On 17 May, the Monaco Economic Board (MEB) partnered with Monterra Wealth Management to host leading economist Christophe Barraud for a special economic conference at Castelroc, overlooking the Prince’s Palace…

Recognised by Bloomberg as the top forecaster for China, the U.S., and the Eurozone, Barraud offered a detailed and candid analysis of the current economic climate, which he described as “extremely turbulent and volatile.”

Barraud provided insights across his three key areas of expertise, beginning with China, where he predicted 2025 growth of +5.4%. Strong consumer spending, strategic government investment in tourism and infrastructure, and a shift toward high value-added industries like electric vehicles are all contributing to a more positive outlook. He also noted encouraging signs from the struggling real estate sector, which had been dragging on growth for years.

Turning to the U.S., Barraud acknowledged the complexity of predicting American performance amid new tariffs and political uncertainty. While GDP contracted slightly in Q1, underlying data showed stronger-than-expected growth in consumption and investment. He warned of continued volatility, especially in an election year, but suggested Trump may soften his stance to stimulate consumption through tax cuts.
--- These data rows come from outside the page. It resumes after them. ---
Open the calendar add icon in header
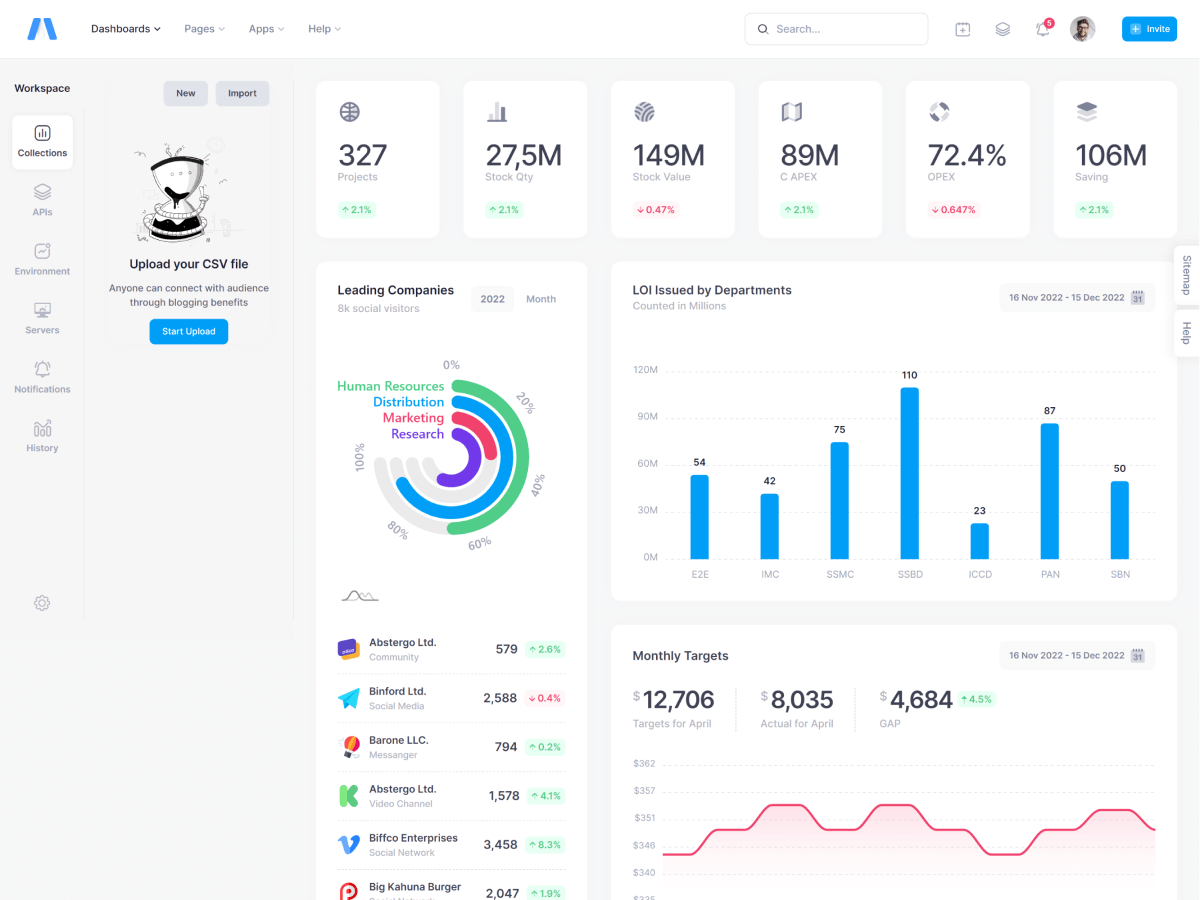 962,29
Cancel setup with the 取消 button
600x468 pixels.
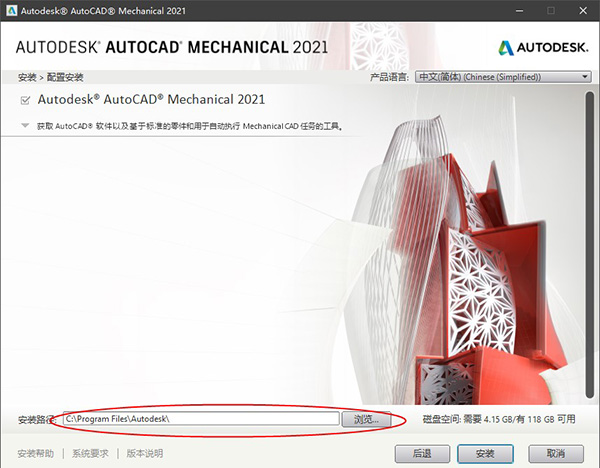point(557,454)
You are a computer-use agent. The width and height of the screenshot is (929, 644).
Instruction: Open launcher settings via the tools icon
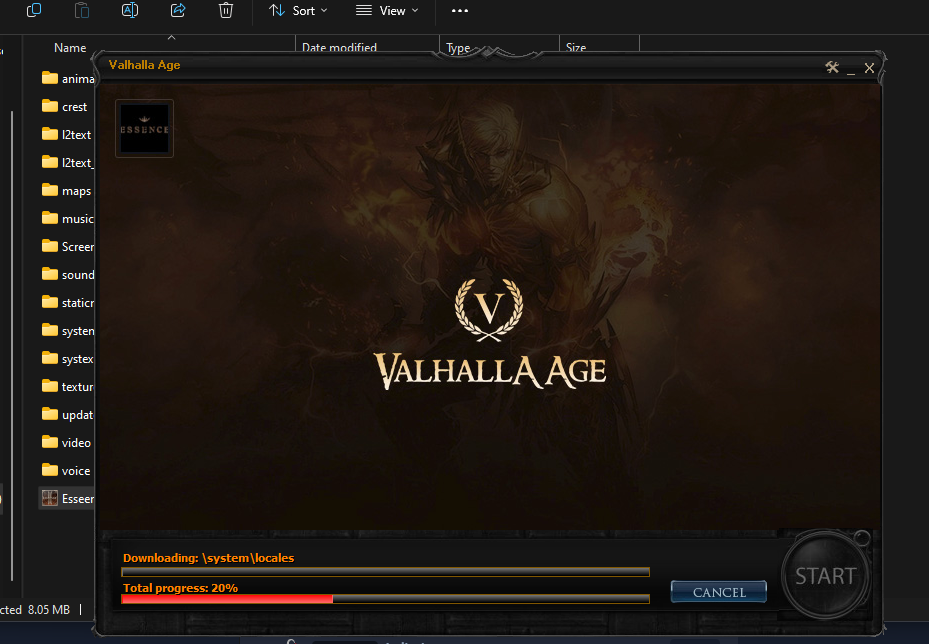point(832,67)
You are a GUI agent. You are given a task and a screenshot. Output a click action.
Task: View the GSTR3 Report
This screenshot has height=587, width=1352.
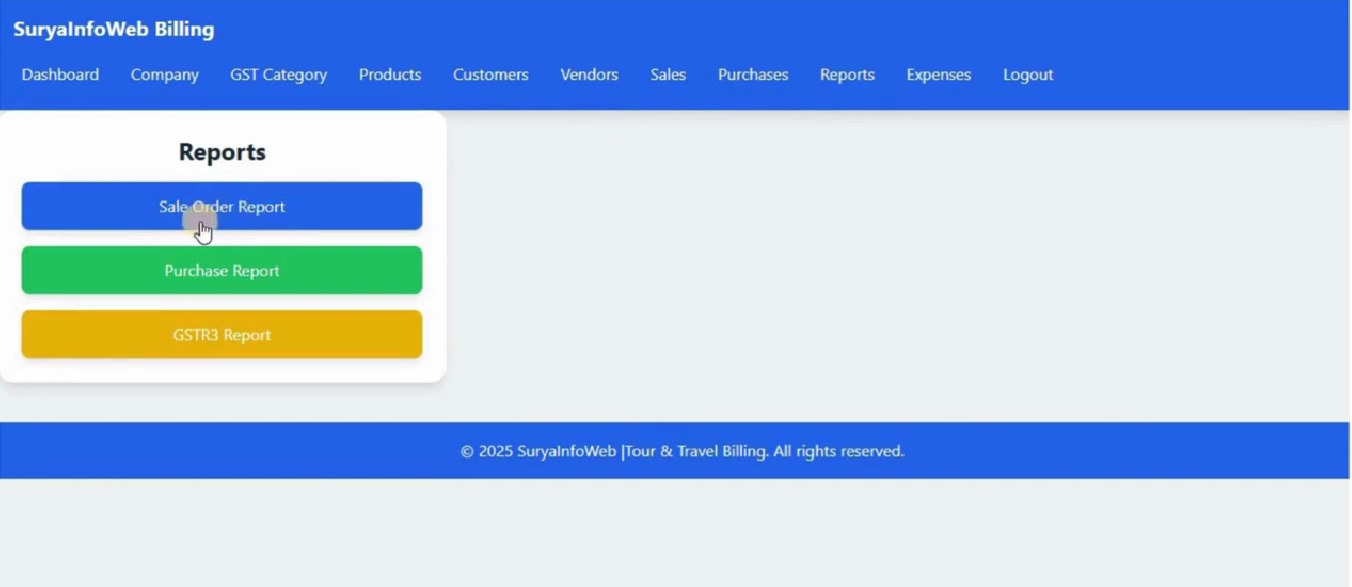pos(221,334)
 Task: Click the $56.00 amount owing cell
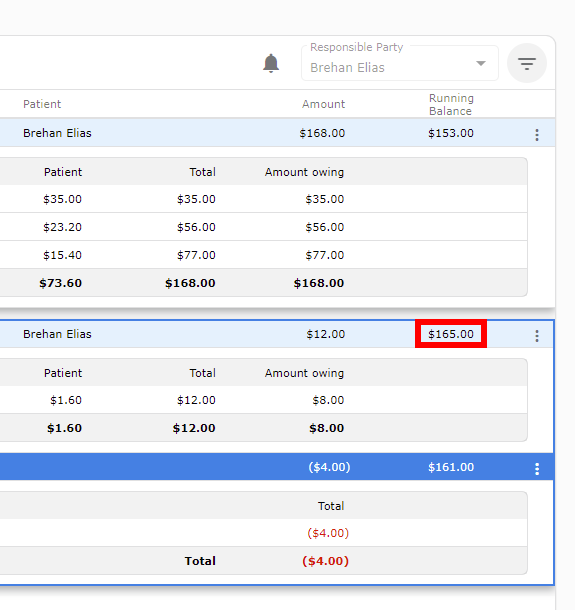point(324,227)
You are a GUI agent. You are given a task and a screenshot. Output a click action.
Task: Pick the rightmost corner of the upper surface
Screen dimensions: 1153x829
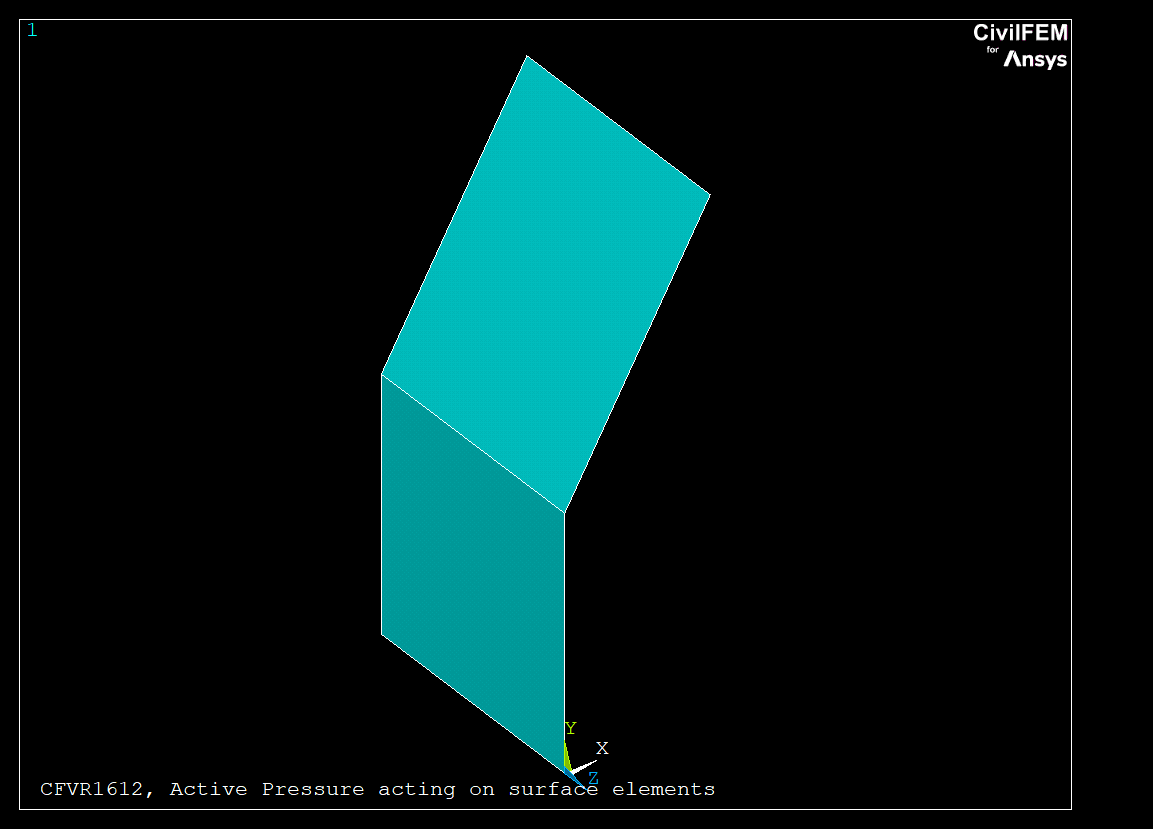tap(710, 194)
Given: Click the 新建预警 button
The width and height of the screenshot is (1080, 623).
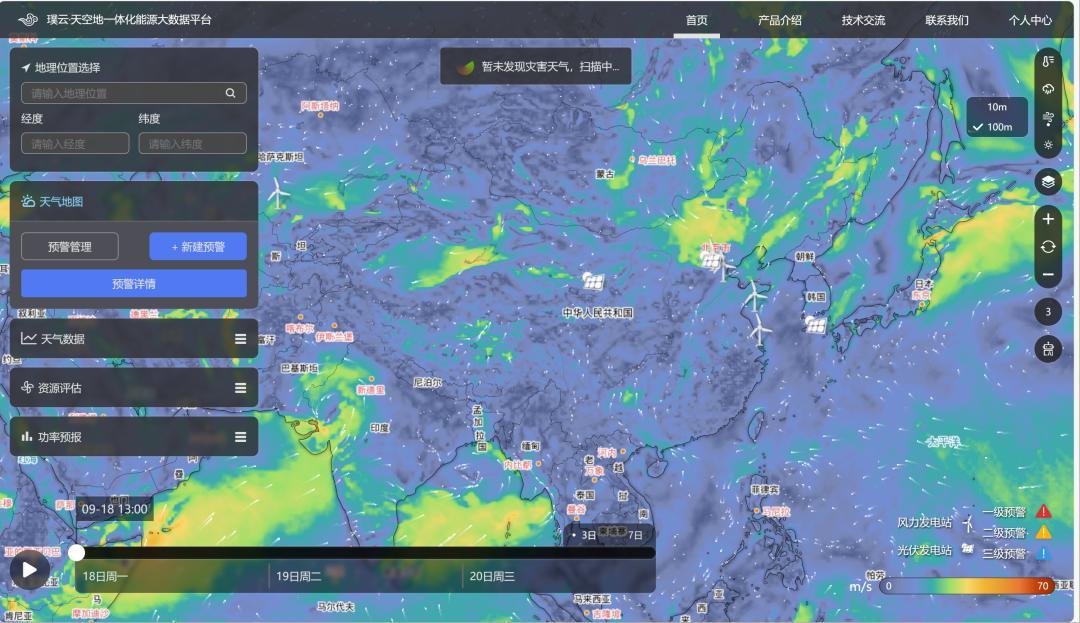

As for the Eurozone, Barraud sees two pillars supporting stability: a more flexible monetary policy and major public investment in defence and infrastructure. Germany’s €500 billion infrastructure plan and anticipated €800 billion in defence funding will help boost activity. While 2025 remains challenging, he forecasted a notable recovery in 2026, though remained critical of France’s fiscal approach.

Barraud’s engaging and example-rich presentation ended with a lively Q&A session on the terrace, where Monaco’s business leaders took the opportunity to reflect on global challenges from one of the best views in the Principality.